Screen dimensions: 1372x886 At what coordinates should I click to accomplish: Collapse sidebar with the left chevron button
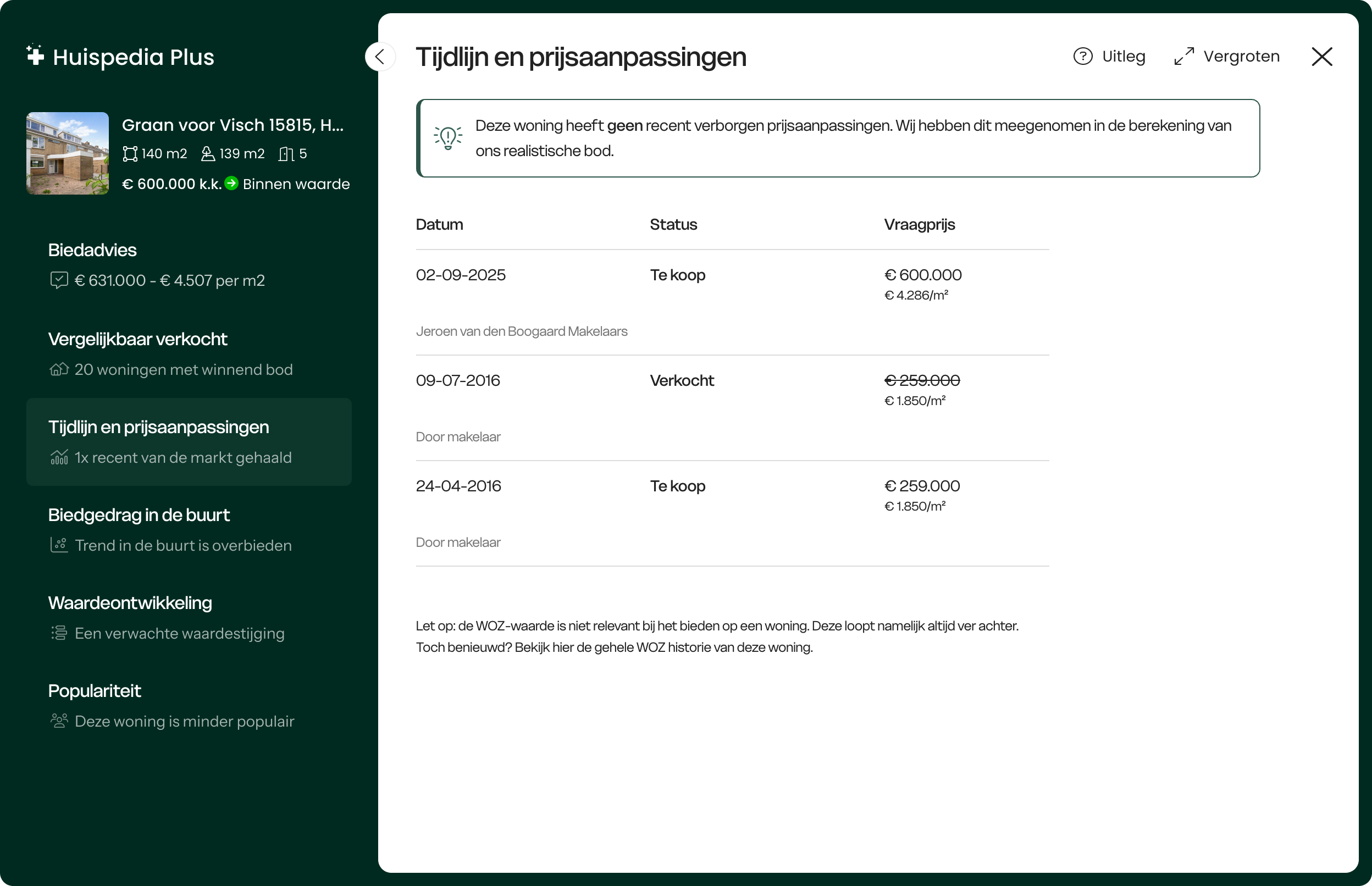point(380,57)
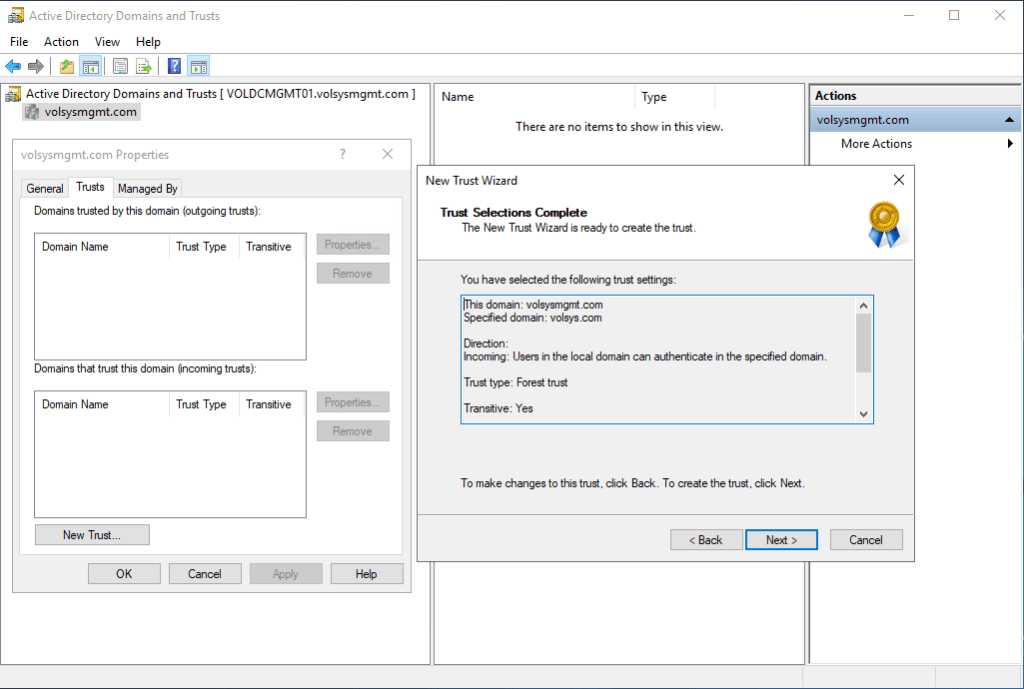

---

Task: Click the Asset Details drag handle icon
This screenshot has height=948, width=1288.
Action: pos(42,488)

**STATED PROBLEM**
In the listing above, recast everything from the line containing "Screen dimensions: 1372x886" down to the line containing "point(380,57)" as a Markdown table with the columns Row and Entry, one numbered row per nonblank line. Leave the pictures out of the table.

**RESULT**
| Row | Entry |
|---|---|
| 1 | Screen dimensions: 1372x886 At what coordinates should I click to accomplish: Collapse sidebar with the left chevron button |
| 2 | point(380,57) |